There are several possibilities: stress conditioning, which would induce heritable physiological changes by exposing lab-grown corals to future climate conditions; accelerating the exchange of genes between more and less heat-resilient species; or breeding hardier strains of the microalgae which nourish corals and provide their vivid colours. In the future, it may even be possible to manufacture gene-edited mutant coral that is adapted to survive the Anthropocene ocean. Each method would leave a distinct human fingerprint on coral genomes.
Lawford notes that “the looming catastrophe is human as well as environmental.” Perhaps part of the solution is for us to become more like coral, whose cooperative living strategies allow up to a quarter of marine life to flourish. Otherwise, we may need to consider which better describes the little coral we have left: animal, vegetable and mineral; or mechanical, synthetic and farmed.
David Farrier, author of “Footprints: In Search of Future Fossils”
Leave off
Sheila Hancock attributes the aggro building up between us and Europe as being egged on by “mindless little Englanders” by which term I assume she refers to me and millions of others who voted for Brexit.
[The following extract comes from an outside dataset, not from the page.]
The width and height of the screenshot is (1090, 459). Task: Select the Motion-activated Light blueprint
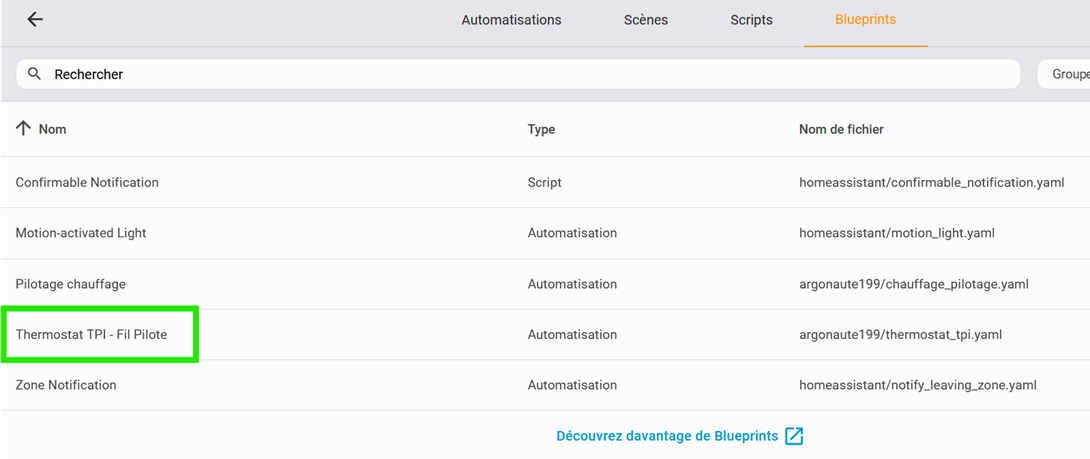[x=545, y=233]
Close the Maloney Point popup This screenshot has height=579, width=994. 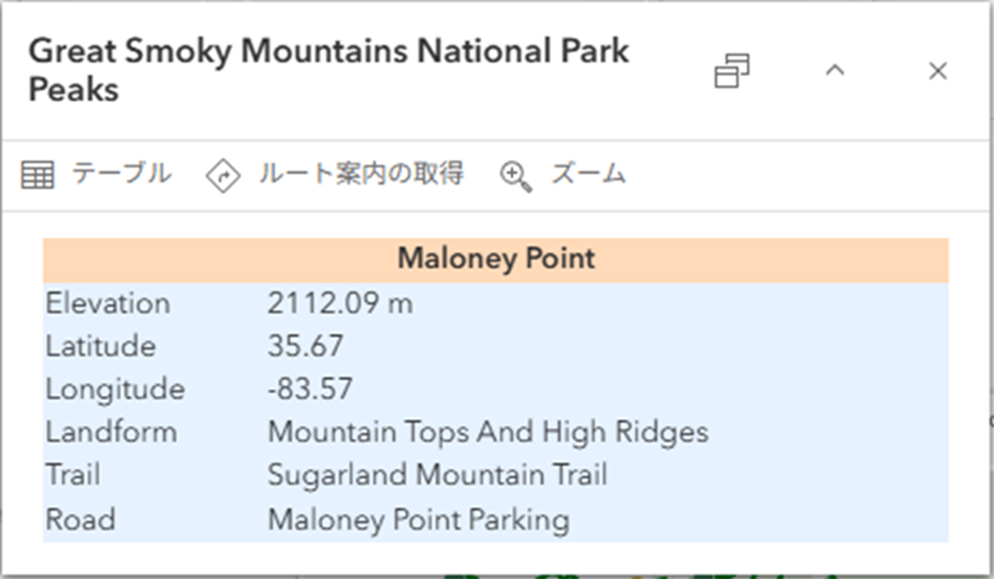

I, like her, recall the devastation caused by the Second World War, not only in England but also in Cologne and Wilhelmshaven, where I lived as a child. I do not know if she means to imply that people who voted for Brexit are warmongers, but if so that suggestion is as offensive as it is ignorant. The reason I and many others voted to leave was the EU’s failure to address its longstanding democratic deficit, not from a motive of outdated chauvinism.
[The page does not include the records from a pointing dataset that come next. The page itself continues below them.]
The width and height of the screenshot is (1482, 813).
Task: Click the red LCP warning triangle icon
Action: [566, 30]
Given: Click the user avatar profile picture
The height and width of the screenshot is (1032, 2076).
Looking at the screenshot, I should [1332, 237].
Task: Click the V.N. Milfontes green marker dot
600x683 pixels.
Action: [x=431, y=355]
I have always admired Sheila Hancock as an actor. Notwithstanding my words above I wish her well in the journey ahead.
DB Northrop, Hertfordshire
In fact
In 1997, 52 per cent of UK children played the recorder. Now 15 per cent do, while the number playing the ukulele at school is up from 1 per cent in 2014 to 15 per cent.
ABRSM Making Music Report 2021
Out of the 780 people brought to the Guantanamo Bay detention centre, 39 are still there; it costs $540m per year to keep the facility open, or $14m per detainee.
Lawfare, 11th January 2022
In 2021, TikTok surpassed Google as the world’s most popular domain.
CNet, 12th January 2022
The number of African countries that are dependent on commodities (defined as share of physical exports) has risen to 83 per cent, from 77 per cent a decade ago.
Economist, 8th January 2022
In the English language, V is the only letter that is never silent.
@qikipedia, 15th December 2021
There are at least 2,500 beehives in Paris, and 7,500 in London—an unsustainable amount given the scarcity of city flowers.
Bloomberg, 7th January 2022
Of the 32 head coaches in the NFL, the top-flight American football league, nine are either the son or the father of a current or former NFL coach of some kind.
Defector, 3rd January 2022
In 2019, 80.7 per cent of North Koreans defecting to South Korea were female.
Financial Times, 12th January 2022
If you were born in 1985 or later, you have never lived through a month in which the global temperature is cooler than the average of that month over the whole of the 20th century.
Washington Post, 13th January 2022
During Tim Cook’s 10 years as CEO, Apple’s market value has grown by more than $700m a day.
@PatrickMcGee_, 7th January 2022
In 1932, Charlie Chaplin was on a trip to Japan when its prime minister Inukai Tsuyoshi was assassinated. The killers hoped to murder Chaplin as well, to start a war with the US, but he and the PM’s son had gone to watch a sumo wrestling match.